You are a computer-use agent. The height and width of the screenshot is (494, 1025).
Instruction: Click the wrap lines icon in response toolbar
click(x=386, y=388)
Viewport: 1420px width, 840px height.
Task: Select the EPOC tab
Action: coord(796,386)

Assignment: The entries shown above should be duplicated exactly.

Written reply:
You are a computer-use agent. The height and width of the screenshot is (494, 1025).
Instruction: Click the wrap lines icon in response toolbar
click(x=386, y=388)
Viewport: 1420px width, 840px height.
Task: Select the EPOC tab
Action: coord(796,386)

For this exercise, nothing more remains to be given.